Written request
Reproduce the data below verbatim, keeping every line unchanged.

Records to process
────────
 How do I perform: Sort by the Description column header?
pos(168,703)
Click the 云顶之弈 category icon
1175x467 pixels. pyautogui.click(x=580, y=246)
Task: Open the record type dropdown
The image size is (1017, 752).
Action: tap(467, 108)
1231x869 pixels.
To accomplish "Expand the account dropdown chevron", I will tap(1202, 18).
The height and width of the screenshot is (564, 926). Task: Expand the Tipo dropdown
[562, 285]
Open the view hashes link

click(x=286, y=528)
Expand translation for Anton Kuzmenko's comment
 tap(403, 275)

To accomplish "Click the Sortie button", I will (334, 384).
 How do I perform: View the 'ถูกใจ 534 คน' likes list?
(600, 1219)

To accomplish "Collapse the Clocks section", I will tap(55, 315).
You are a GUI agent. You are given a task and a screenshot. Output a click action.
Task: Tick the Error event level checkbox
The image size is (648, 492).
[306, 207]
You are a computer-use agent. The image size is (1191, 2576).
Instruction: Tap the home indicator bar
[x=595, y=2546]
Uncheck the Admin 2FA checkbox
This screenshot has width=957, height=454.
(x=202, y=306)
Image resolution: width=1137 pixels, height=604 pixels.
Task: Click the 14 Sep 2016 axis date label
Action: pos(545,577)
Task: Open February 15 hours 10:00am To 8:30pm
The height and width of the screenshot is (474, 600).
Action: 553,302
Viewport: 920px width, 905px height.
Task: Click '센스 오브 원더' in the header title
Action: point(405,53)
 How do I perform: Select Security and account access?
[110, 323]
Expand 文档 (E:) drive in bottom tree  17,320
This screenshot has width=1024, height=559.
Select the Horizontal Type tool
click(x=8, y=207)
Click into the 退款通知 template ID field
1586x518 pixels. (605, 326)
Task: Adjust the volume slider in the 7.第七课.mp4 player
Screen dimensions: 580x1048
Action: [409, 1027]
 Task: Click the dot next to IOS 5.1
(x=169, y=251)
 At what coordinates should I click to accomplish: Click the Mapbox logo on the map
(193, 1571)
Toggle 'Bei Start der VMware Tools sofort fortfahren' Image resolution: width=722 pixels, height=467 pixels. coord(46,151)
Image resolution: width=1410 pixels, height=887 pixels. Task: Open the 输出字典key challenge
────────
Problem solution
 How do I perform: Sort by the Description column header?
pos(168,703)
Click the 云顶之弈 category icon
1175x467 pixels. pyautogui.click(x=580, y=246)
Task: Open the record type dropdown
The image size is (1017, 752).
Action: tap(467, 108)
1231x869 pixels.
To accomplish "Expand the account dropdown chevron", I will tap(1202, 18).
The height and width of the screenshot is (564, 926). Task: Expand the Tipo dropdown
[562, 285]
Open the view hashes link

click(x=286, y=528)
Expand translation for Anton Kuzmenko's comment
 tap(403, 275)

To accomplish "Click the Sortie button", I will (334, 384).
 How do I perform: View the 'ถูกใจ 534 คน' likes list?
(600, 1219)

To accomplish "Collapse the Clocks section", I will tap(55, 315).
You are a GUI agent. You are given a task and a screenshot. Output a click action.
Task: Tick the Error event level checkbox
The image size is (648, 492).
[306, 207]
You are a computer-use agent. The image size is (1191, 2576).
Instruction: Tap the home indicator bar
[x=595, y=2546]
Uncheck the Admin 2FA checkbox
This screenshot has width=957, height=454.
(x=202, y=306)
Image resolution: width=1137 pixels, height=604 pixels.
Task: Click the 14 Sep 2016 axis date label
Action: pos(545,577)
Task: Open February 15 hours 10:00am To 8:30pm
The height and width of the screenshot is (474, 600).
Action: 553,302
Viewport: 920px width, 905px height.
Task: Click '센스 오브 원더' in the header title
Action: point(405,53)
 How do I perform: Select Security and account access?
[110, 323]
Expand 文档 (E:) drive in bottom tree  17,320
This screenshot has width=1024, height=559.
Select the Horizontal Type tool
click(x=8, y=207)
Click into the 退款通知 template ID field
1586x518 pixels. (605, 326)
Task: Adjust the volume slider in the 7.第七课.mp4 player
Screen dimensions: 580x1048
Action: [409, 1027]
 Task: Click the dot next to IOS 5.1
(x=169, y=251)
 At what coordinates should I click to accomplish: Click the Mapbox logo on the map
(193, 1571)
Toggle 'Bei Start der VMware Tools sofort fortfahren' Image resolution: width=722 pixels, height=467 pixels. coord(46,151)
Image resolution: width=1410 pixels, height=887 pixels. Task: Open the 输出字典key challenge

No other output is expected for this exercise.